# [Exercise description]
The answer must be an exact transcription of every record.

=-=-=-=-=

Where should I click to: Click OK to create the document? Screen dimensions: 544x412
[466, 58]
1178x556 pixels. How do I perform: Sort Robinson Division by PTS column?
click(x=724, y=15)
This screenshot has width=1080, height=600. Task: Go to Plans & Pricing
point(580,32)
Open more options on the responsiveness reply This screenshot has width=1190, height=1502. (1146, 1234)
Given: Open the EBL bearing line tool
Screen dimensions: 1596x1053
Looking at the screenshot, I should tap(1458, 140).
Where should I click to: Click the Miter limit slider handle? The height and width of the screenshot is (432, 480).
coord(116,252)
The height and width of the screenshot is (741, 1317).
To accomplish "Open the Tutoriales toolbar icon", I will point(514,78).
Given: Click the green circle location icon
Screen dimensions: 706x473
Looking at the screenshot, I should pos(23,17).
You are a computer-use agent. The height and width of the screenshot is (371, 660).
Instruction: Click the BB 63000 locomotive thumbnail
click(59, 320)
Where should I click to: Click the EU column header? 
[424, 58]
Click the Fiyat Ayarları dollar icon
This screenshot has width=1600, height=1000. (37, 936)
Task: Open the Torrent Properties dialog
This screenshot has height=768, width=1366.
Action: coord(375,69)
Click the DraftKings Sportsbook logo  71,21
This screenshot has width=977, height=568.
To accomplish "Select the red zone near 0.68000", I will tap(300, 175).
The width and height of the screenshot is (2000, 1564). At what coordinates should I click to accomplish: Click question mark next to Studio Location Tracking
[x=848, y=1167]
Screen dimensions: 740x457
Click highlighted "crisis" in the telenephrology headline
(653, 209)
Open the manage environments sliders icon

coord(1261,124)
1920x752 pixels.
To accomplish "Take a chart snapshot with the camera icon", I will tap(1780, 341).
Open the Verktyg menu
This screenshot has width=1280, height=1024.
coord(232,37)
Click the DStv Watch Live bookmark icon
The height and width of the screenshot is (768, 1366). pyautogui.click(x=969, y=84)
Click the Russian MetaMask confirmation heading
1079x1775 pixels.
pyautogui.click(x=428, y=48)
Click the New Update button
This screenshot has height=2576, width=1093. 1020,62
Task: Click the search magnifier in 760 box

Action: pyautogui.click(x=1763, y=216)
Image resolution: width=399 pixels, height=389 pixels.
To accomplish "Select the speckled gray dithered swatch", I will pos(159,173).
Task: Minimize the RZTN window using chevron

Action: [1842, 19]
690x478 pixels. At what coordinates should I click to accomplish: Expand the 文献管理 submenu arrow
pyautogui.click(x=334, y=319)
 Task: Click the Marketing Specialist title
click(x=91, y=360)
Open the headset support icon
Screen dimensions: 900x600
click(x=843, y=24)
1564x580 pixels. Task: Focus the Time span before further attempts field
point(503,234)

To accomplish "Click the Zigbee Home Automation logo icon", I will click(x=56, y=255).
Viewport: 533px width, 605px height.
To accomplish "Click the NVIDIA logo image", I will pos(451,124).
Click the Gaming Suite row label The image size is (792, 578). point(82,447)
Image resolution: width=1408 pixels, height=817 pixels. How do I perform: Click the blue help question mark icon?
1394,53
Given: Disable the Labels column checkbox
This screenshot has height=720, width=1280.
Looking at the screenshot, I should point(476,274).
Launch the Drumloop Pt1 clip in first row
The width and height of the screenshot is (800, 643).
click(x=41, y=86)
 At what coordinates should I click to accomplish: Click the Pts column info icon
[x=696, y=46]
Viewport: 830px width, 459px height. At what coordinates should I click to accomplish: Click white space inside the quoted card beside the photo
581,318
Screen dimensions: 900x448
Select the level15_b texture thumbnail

=-=-=-=-=

# [Finished exercise]
Where should I click to: Click OK to create the document? Screen dimensions: 544x412
[466, 58]
1178x556 pixels. How do I perform: Sort Robinson Division by PTS column?
click(x=724, y=15)
This screenshot has width=1080, height=600. Task: Go to Plans & Pricing
point(580,32)
Open more options on the responsiveness reply This screenshot has width=1190, height=1502. (1146, 1234)
Given: Open the EBL bearing line tool
Screen dimensions: 1596x1053
Looking at the screenshot, I should tap(1458, 140).
Where should I click to: Click the Miter limit slider handle? The height and width of the screenshot is (432, 480).
coord(116,252)
The height and width of the screenshot is (741, 1317).
To accomplish "Open the Tutoriales toolbar icon", I will point(514,78).
Given: Click the green circle location icon
Screen dimensions: 706x473
Looking at the screenshot, I should pos(23,17).
You are a computer-use agent. The height and width of the screenshot is (371, 660).
Instruction: Click the BB 63000 locomotive thumbnail
click(59, 320)
Where should I click to: Click the EU column header? 
[424, 58]
Click the Fiyat Ayarları dollar icon
This screenshot has width=1600, height=1000. (37, 936)
Task: Open the Torrent Properties dialog
This screenshot has height=768, width=1366.
Action: coord(375,69)
Click the DraftKings Sportsbook logo  71,21
This screenshot has width=977, height=568.
To accomplish "Select the red zone near 0.68000", I will tap(300, 175).
The width and height of the screenshot is (2000, 1564). At what coordinates should I click to accomplish: Click question mark next to Studio Location Tracking
[x=848, y=1167]
Screen dimensions: 740x457
Click highlighted "crisis" in the telenephrology headline
(653, 209)
Open the manage environments sliders icon

coord(1261,124)
1920x752 pixels.
To accomplish "Take a chart snapshot with the camera icon", I will tap(1780, 341).
Open the Verktyg menu
This screenshot has width=1280, height=1024.
coord(232,37)
Click the DStv Watch Live bookmark icon
The height and width of the screenshot is (768, 1366). pyautogui.click(x=969, y=84)
Click the Russian MetaMask confirmation heading
1079x1775 pixels.
pyautogui.click(x=428, y=48)
Click the New Update button
This screenshot has height=2576, width=1093. 1020,62
Task: Click the search magnifier in 760 box

Action: pyautogui.click(x=1763, y=216)
Image resolution: width=399 pixels, height=389 pixels.
To accomplish "Select the speckled gray dithered swatch", I will pos(159,173).
Task: Minimize the RZTN window using chevron

Action: [1842, 19]
690x478 pixels. At what coordinates should I click to accomplish: Expand the 文献管理 submenu arrow
pyautogui.click(x=334, y=319)
 Task: Click the Marketing Specialist title
click(x=91, y=360)
Open the headset support icon
Screen dimensions: 900x600
click(x=843, y=24)
1564x580 pixels. Task: Focus the Time span before further attempts field
point(503,234)

To accomplish "Click the Zigbee Home Automation logo icon", I will click(x=56, y=255).
Viewport: 533px width, 605px height.
To accomplish "Click the NVIDIA logo image", I will pos(451,124).
Click the Gaming Suite row label The image size is (792, 578). point(82,447)
Image resolution: width=1408 pixels, height=817 pixels. How do I perform: Click the blue help question mark icon?
1394,53
Given: Disable the Labels column checkbox
This screenshot has height=720, width=1280.
Looking at the screenshot, I should point(476,274).
Launch the Drumloop Pt1 clip in first row
The width and height of the screenshot is (800, 643).
click(x=41, y=86)
 At what coordinates should I click to accomplish: Click the Pts column info icon
[x=696, y=46]
Viewport: 830px width, 459px height. At what coordinates should I click to accomplish: Click white space inside the quoted card beside the photo
581,318
Screen dimensions: 900x448
Select the level15_b texture thumbnail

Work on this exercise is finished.